The other effect Facebook has for many people, including Moss, is realizing they don't have control over information that's published about themselves.
While out for dinner with friends one night, Moss' cell phone started buzzing like crazy. When he checked it, he realized a friend from high school was posting old photos of him.
"For every picture, I'm getting an e-mail," Moss said. "I felt like this whole thing is happening and I have no control over it!"
Sociologists and social media experts will probably continue debating for years about the effect Facebook has had on people's lives.
During a discussion Wednesday on MPR's Midmorning, media consultant Aram Sinnreich described Facebook as an "operating system for society."
"It allows people to do what they already had been doing with one another, but to do so on a broader scale," said Sinnreich, managing partner at Radar Research, a media and technology consulting firm.
One problem that arises frequently is that people end up with a wide range of types of Facebook friends -- acquaintances from both past and present, family members and co-workers -- and must decide what information to share.

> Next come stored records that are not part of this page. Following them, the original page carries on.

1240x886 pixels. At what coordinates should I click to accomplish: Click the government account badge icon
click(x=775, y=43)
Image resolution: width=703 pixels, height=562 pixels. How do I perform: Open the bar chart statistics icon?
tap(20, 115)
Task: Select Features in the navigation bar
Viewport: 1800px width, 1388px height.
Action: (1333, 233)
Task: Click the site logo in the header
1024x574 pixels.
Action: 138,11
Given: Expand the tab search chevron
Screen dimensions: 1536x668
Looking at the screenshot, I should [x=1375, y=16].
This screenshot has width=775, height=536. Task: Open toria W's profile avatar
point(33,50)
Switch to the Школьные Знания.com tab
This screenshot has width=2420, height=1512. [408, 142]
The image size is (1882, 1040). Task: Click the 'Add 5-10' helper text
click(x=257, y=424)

Sinnreich, who gave an example of being friended by a student who at one point sent a status update about a night of heavy drinking, said people should think about looking the other way when they come across information they know isn't intended for their eyes.
"Because we have this multi-dimensional identity that is being crystallized within a single site that is Facebook, we have to learn how to view one side of someone's identity and ignore the other side," he said.
Hiawatha Bray, a technology reporter for the Boston Globe who also spoke on Midmorning, disagreed.
"I think they have to learn which bit of the world they want to share stuff with," he said. "The burden is on the people communicating."
Facebook has caught onto the issue and now lets users limit who is allowed to see certain information.
But Abbey Bryduck is thankful her husband chose to share certain information with his Facebook friends before they started dating.
"You can snoop on it. So I saw he was kind of seeing somebody, and then he wasn't, and you can kind of strike when the time is right," she said.